◆ RECORDS FOR PROCESSING:
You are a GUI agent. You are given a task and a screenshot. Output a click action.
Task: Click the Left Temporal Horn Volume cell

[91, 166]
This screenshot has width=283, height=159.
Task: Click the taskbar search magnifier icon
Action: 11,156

◆ TASK REQUIREMENTS:
Every line in the listing above should be repeated exactly.

◆ SOLVED PROBLEM:
You are a GUI agent. You are given a task and a screenshot. Output a click action.
Task: Click the Left Temporal Horn Volume cell

[91, 166]
This screenshot has width=283, height=159.
Task: Click the taskbar search magnifier icon
Action: 11,156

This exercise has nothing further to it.